**SUPPLIED INFORMATION:**
○ ○ ○
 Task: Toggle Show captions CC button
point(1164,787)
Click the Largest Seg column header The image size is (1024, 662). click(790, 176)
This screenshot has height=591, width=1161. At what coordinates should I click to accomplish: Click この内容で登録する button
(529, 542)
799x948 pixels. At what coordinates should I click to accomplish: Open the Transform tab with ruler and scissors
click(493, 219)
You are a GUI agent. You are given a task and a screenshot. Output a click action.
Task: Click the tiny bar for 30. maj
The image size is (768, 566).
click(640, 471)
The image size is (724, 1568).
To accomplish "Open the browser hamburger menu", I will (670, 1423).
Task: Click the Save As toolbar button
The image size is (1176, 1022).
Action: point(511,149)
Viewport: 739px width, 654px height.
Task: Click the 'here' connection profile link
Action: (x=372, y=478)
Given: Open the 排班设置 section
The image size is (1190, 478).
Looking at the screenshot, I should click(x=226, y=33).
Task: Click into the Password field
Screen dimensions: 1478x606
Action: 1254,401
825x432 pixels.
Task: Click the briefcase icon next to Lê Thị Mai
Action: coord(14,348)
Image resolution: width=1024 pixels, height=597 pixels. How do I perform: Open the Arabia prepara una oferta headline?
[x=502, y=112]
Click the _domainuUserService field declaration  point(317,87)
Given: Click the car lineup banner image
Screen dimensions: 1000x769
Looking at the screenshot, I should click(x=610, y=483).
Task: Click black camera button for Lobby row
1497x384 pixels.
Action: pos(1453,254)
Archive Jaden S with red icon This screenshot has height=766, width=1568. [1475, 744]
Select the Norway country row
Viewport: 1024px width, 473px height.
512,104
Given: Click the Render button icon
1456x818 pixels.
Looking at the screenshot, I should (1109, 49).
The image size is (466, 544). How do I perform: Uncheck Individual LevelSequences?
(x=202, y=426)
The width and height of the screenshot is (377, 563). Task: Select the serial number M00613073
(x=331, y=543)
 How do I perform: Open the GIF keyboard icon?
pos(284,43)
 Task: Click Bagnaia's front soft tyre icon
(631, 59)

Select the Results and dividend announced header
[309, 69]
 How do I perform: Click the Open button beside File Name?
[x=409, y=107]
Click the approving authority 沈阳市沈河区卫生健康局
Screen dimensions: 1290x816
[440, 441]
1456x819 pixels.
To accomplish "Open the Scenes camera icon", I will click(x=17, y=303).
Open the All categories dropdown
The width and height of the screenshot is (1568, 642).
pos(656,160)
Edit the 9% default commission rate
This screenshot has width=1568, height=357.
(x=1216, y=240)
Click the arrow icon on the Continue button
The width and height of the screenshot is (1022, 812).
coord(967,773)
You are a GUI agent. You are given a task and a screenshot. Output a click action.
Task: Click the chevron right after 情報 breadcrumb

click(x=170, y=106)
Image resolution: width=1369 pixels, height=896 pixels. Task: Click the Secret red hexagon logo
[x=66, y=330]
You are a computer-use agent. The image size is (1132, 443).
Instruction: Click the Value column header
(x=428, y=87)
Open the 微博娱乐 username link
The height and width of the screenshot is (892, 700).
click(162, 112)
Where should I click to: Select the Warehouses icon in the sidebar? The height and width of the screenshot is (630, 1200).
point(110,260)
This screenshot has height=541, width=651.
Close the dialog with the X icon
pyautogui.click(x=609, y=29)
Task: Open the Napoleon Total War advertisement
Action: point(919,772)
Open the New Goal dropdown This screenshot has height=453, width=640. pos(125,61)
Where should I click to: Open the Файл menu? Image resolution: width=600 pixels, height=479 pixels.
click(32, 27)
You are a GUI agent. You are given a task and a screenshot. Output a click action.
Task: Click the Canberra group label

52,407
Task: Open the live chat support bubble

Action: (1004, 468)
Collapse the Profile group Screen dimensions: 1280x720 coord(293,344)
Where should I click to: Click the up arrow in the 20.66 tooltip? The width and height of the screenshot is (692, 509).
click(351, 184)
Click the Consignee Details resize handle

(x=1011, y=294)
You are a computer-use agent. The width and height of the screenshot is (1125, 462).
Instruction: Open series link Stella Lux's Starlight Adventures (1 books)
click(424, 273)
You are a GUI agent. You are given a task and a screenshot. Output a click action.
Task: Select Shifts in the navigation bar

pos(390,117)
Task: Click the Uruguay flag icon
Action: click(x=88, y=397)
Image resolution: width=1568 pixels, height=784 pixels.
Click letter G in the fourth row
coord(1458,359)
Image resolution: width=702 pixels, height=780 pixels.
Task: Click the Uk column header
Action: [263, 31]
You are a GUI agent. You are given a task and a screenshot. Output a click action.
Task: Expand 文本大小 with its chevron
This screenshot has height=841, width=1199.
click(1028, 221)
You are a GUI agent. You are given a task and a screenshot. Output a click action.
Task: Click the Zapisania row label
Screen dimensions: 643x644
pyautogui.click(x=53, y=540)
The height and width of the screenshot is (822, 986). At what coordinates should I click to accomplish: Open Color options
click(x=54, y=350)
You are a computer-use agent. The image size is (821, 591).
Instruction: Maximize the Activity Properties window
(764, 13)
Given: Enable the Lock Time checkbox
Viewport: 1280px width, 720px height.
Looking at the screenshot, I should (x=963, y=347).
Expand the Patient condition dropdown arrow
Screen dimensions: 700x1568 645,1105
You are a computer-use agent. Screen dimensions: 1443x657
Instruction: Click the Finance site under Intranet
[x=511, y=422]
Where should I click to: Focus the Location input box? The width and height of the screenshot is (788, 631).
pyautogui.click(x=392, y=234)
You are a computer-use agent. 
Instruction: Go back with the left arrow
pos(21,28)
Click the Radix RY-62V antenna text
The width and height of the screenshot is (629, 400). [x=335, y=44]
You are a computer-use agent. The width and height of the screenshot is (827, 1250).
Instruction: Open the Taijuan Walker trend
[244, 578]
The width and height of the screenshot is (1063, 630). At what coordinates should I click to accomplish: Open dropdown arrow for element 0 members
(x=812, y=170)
○ ○ ○
**ACTION ITEM:** Produce a word-for-word copy of all the entries above.

**SOLUTION TO THE EXERCISE:**
 Task: Toggle Show captions CC button
point(1164,787)
Click the Largest Seg column header The image size is (1024, 662). click(790, 176)
This screenshot has height=591, width=1161. At what coordinates should I click to accomplish: Click この内容で登録する button
(529, 542)
799x948 pixels. At what coordinates should I click to accomplish: Open the Transform tab with ruler and scissors
click(493, 219)
You are a GUI agent. You are given a task and a screenshot. Output a click action.
Task: Click the tiny bar for 30. maj
The image size is (768, 566).
click(640, 471)
The image size is (724, 1568).
To accomplish "Open the browser hamburger menu", I will (670, 1423).
Task: Click the Save As toolbar button
The image size is (1176, 1022).
Action: point(511,149)
Viewport: 739px width, 654px height.
Task: Click the 'here' connection profile link
Action: (x=372, y=478)
Given: Open the 排班设置 section
The image size is (1190, 478).
Looking at the screenshot, I should click(x=226, y=33).
Task: Click into the Password field
Screen dimensions: 1478x606
Action: 1254,401
825x432 pixels.
Task: Click the briefcase icon next to Lê Thị Mai
Action: coord(14,348)
Image resolution: width=1024 pixels, height=597 pixels. How do I perform: Open the Arabia prepara una oferta headline?
[x=502, y=112]
Click the _domainuUserService field declaration  point(317,87)
Given: Click the car lineup banner image
Screen dimensions: 1000x769
Looking at the screenshot, I should click(x=610, y=483).
Task: Click black camera button for Lobby row
1497x384 pixels.
Action: pos(1453,254)
Archive Jaden S with red icon This screenshot has height=766, width=1568. [1475, 744]
Select the Norway country row
Viewport: 1024px width, 473px height.
512,104
Given: Click the Render button icon
1456x818 pixels.
Looking at the screenshot, I should (1109, 49).
The image size is (466, 544). How do I perform: Uncheck Individual LevelSequences?
(x=202, y=426)
The width and height of the screenshot is (377, 563). Task: Select the serial number M00613073
(x=331, y=543)
 How do I perform: Open the GIF keyboard icon?
pos(284,43)
 Task: Click Bagnaia's front soft tyre icon
(631, 59)

Select the Results and dividend announced header
[309, 69]
 How do I perform: Click the Open button beside File Name?
[x=409, y=107]
Click the approving authority 沈阳市沈河区卫生健康局
Screen dimensions: 1290x816
[440, 441]
1456x819 pixels.
To accomplish "Open the Scenes camera icon", I will click(x=17, y=303).
Open the All categories dropdown
The width and height of the screenshot is (1568, 642).
pos(656,160)
Edit the 9% default commission rate
This screenshot has width=1568, height=357.
(x=1216, y=240)
Click the arrow icon on the Continue button
The width and height of the screenshot is (1022, 812).
coord(967,773)
You are a GUI agent. You are given a task and a screenshot. Output a click action.
Task: Click the chevron right after 情報 breadcrumb

click(x=170, y=106)
Image resolution: width=1369 pixels, height=896 pixels. Task: Click the Secret red hexagon logo
[x=66, y=330]
You are a computer-use agent. The image size is (1132, 443).
Instruction: Click the Value column header
(x=428, y=87)
Open the 微博娱乐 username link
The height and width of the screenshot is (892, 700).
click(162, 112)
Where should I click to: Select the Warehouses icon in the sidebar? The height and width of the screenshot is (630, 1200).
point(110,260)
This screenshot has height=541, width=651.
Close the dialog with the X icon
pyautogui.click(x=609, y=29)
Task: Open the Napoleon Total War advertisement
Action: point(919,772)
Open the New Goal dropdown This screenshot has height=453, width=640. pos(125,61)
Where should I click to: Open the Файл menu? Image resolution: width=600 pixels, height=479 pixels.
click(32, 27)
You are a GUI agent. You are given a task and a screenshot. Output a click action.
Task: Click the Canberra group label

52,407
Task: Open the live chat support bubble

Action: (1004, 468)
Collapse the Profile group Screen dimensions: 1280x720 coord(293,344)
Where should I click to: Click the up arrow in the 20.66 tooltip? The width and height of the screenshot is (692, 509).
click(351, 184)
Click the Consignee Details resize handle

(x=1011, y=294)
You are a computer-use agent. The width and height of the screenshot is (1125, 462).
Instruction: Open series link Stella Lux's Starlight Adventures (1 books)
click(424, 273)
You are a GUI agent. You are given a task and a screenshot. Output a click action.
Task: Select Shifts in the navigation bar

pos(390,117)
Task: Click the Uruguay flag icon
Action: click(x=88, y=397)
Image resolution: width=1568 pixels, height=784 pixels.
Click letter G in the fourth row
coord(1458,359)
Image resolution: width=702 pixels, height=780 pixels.
Task: Click the Uk column header
Action: [263, 31]
You are a GUI agent. You are given a task and a screenshot. Output a click action.
Task: Expand 文本大小 with its chevron
This screenshot has height=841, width=1199.
click(1028, 221)
You are a GUI agent. You are given a task and a screenshot. Output a click action.
Task: Click the Zapisania row label
Screen dimensions: 643x644
pyautogui.click(x=53, y=540)
The height and width of the screenshot is (822, 986). At what coordinates should I click to accomplish: Open Color options
click(x=54, y=350)
You are a computer-use agent. The image size is (821, 591).
Instruction: Maximize the Activity Properties window
(764, 13)
Given: Enable the Lock Time checkbox
Viewport: 1280px width, 720px height.
Looking at the screenshot, I should (x=963, y=347).
Expand the Patient condition dropdown arrow
Screen dimensions: 700x1568 645,1105
You are a computer-use agent. Screen dimensions: 1443x657
Instruction: Click the Finance site under Intranet
[x=511, y=422]
Where should I click to: Focus the Location input box? The width and height of the screenshot is (788, 631).
pyautogui.click(x=392, y=234)
You are a computer-use agent. 
Instruction: Go back with the left arrow
pos(21,28)
Click the Radix RY-62V antenna text
The width and height of the screenshot is (629, 400). [x=335, y=44]
You are a computer-use agent. The width and height of the screenshot is (827, 1250).
Instruction: Open the Taijuan Walker trend
[244, 578]
The width and height of the screenshot is (1063, 630). At what coordinates should I click to accomplish: Open dropdown arrow for element 0 members
(x=812, y=170)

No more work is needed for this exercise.